- **WHAT THE TASK REQUIRES**:
Please reproduce the entries below exactly as they stand, but leave the pictures out.

==== DATA SECTION

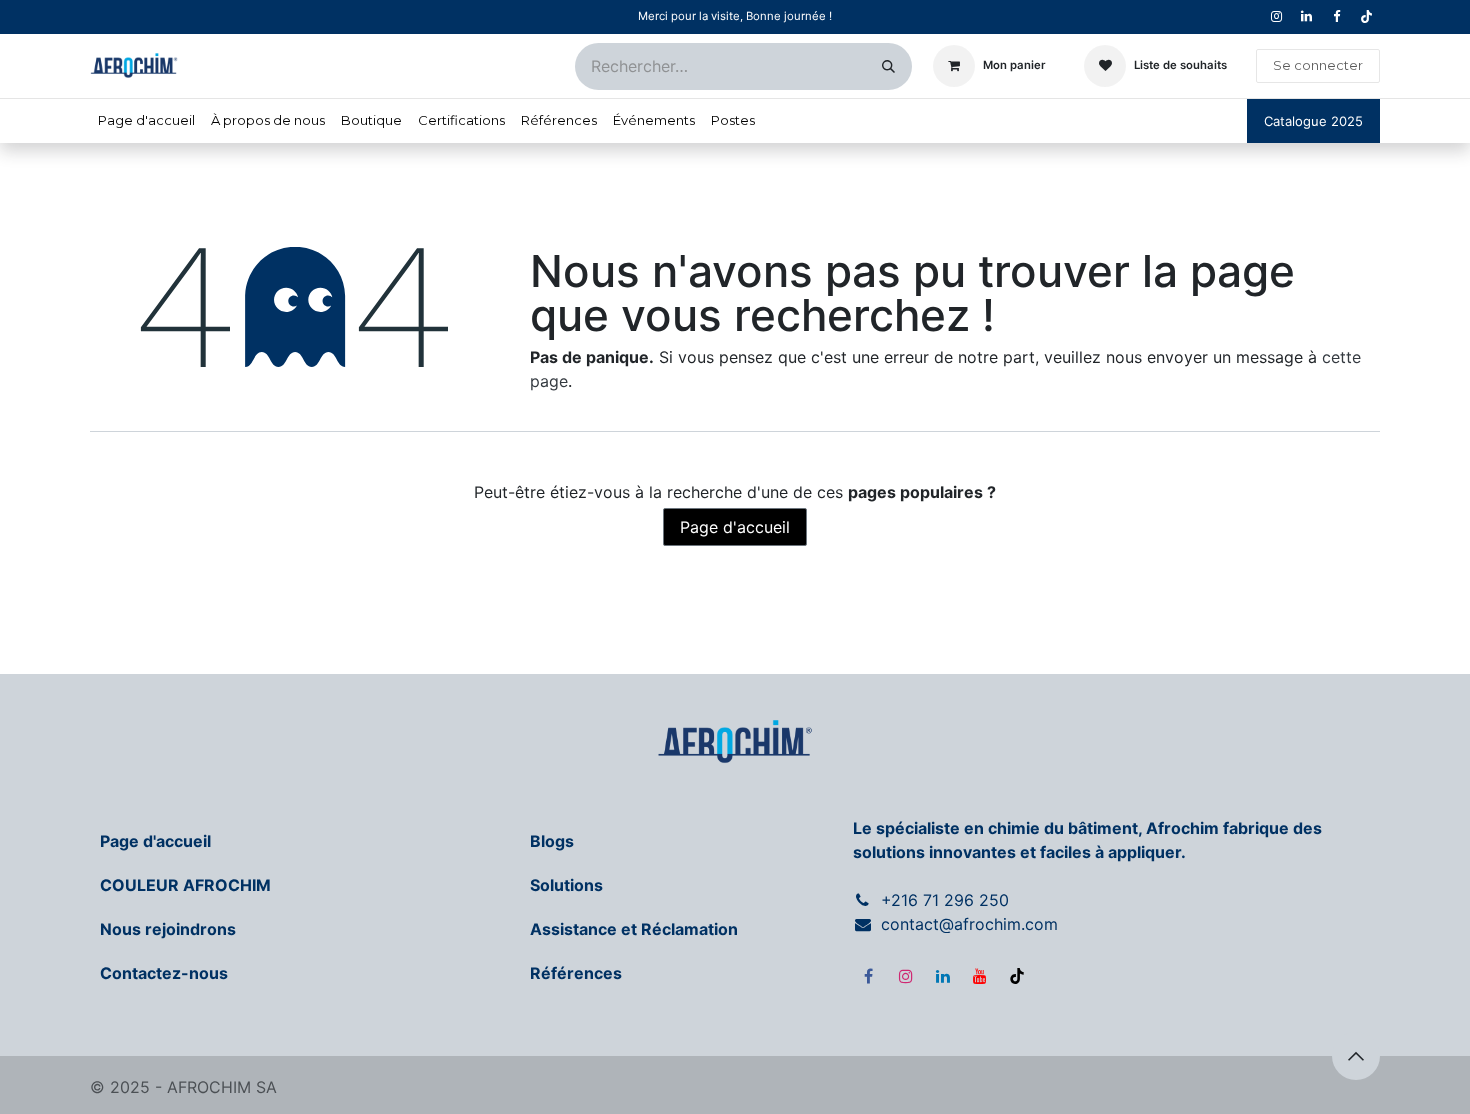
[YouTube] (980, 976)
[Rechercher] (888, 66)
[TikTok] (1366, 17)
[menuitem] (146, 121)
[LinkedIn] (943, 976)
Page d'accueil (735, 527)
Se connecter (1318, 65)
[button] (1356, 1056)
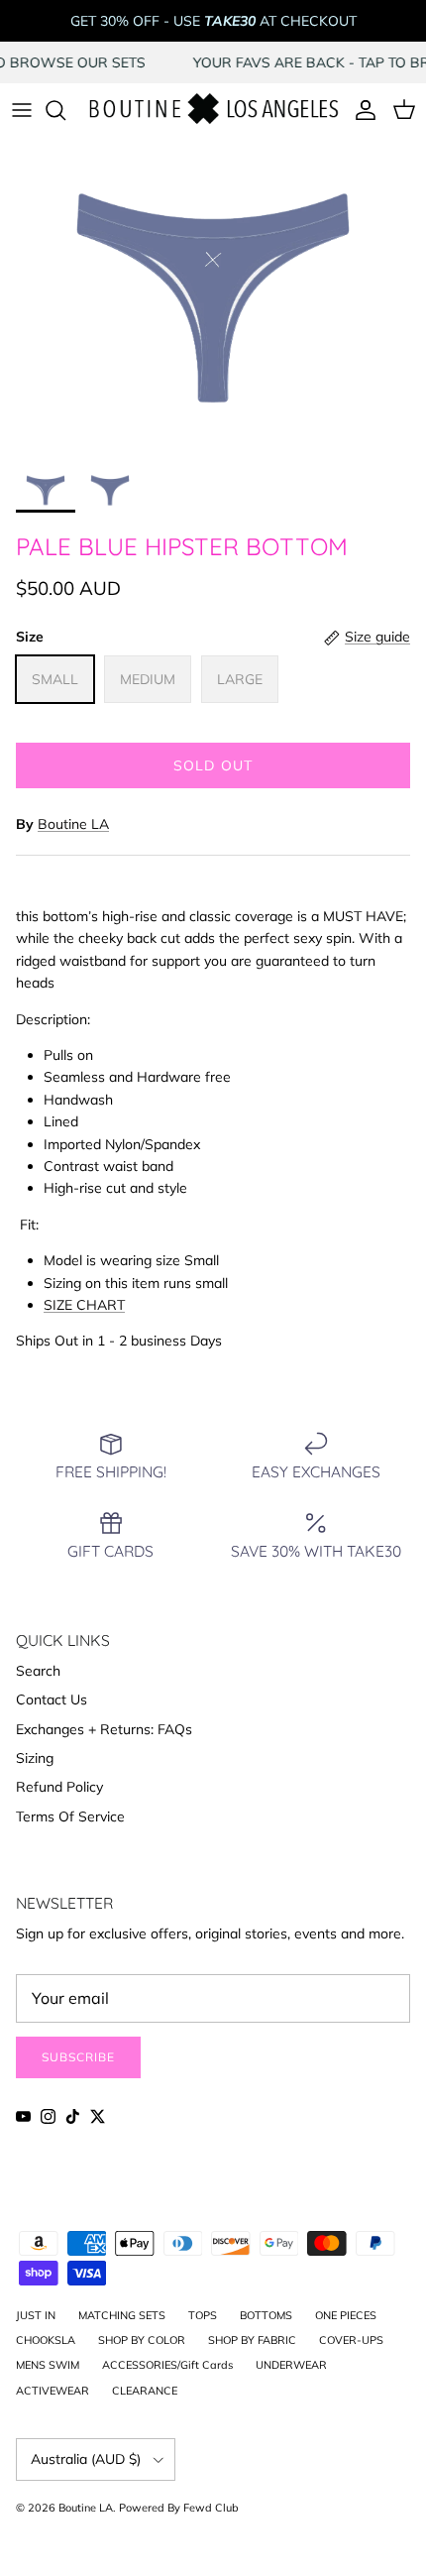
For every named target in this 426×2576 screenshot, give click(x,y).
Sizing (34, 1758)
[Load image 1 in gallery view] (213, 298)
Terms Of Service (70, 1816)
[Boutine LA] (213, 110)
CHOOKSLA (45, 2340)
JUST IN (35, 2315)
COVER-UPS (351, 2340)
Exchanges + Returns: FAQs (104, 1729)
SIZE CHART (84, 1305)
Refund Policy (59, 1787)
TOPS (202, 2315)
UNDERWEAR (291, 2365)
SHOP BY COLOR (141, 2340)
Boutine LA (73, 824)
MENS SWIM (47, 2365)
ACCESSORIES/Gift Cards (167, 2365)
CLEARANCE (144, 2391)
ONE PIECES (345, 2315)
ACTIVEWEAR (52, 2391)
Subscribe (78, 2056)
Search (38, 1671)
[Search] (65, 110)
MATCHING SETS (121, 2315)
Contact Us (51, 1699)
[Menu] (22, 110)
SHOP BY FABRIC (252, 2340)
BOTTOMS (266, 2315)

========

- **TASK ANSWER**:
[YouTube] (980, 976)
[Rechercher] (888, 66)
[TikTok] (1366, 17)
[menuitem] (146, 121)
[LinkedIn] (943, 976)
Page d'accueil (735, 527)
Se connecter (1318, 65)
[button] (1356, 1056)
For every named target in this 426×2576 screenshot, give click(x,y).
Sizing (34, 1758)
[Load image 1 in gallery view] (213, 298)
Terms Of Service (70, 1816)
[Boutine LA] (213, 110)
CHOOKSLA (45, 2340)
JUST IN (35, 2315)
COVER-UPS (351, 2340)
Exchanges + Returns: FAQs (104, 1729)
SIZE CHART (84, 1305)
Refund Policy (59, 1787)
TOPS (202, 2315)
UNDERWEAR (291, 2365)
SHOP BY COLOR (141, 2340)
Boutine LA (73, 824)
MENS SWIM (47, 2365)
ACCESSORIES/Gift Cards (167, 2365)
CLEARANCE (144, 2391)
ONE PIECES (345, 2315)
ACTIVEWEAR (52, 2391)
Subscribe (78, 2056)
Search (38, 1671)
[Search] (65, 110)
MATCHING SETS (121, 2315)
Contact Us (51, 1699)
[Menu] (22, 110)
SHOP BY FABRIC (252, 2340)
BOTTOMS (266, 2315)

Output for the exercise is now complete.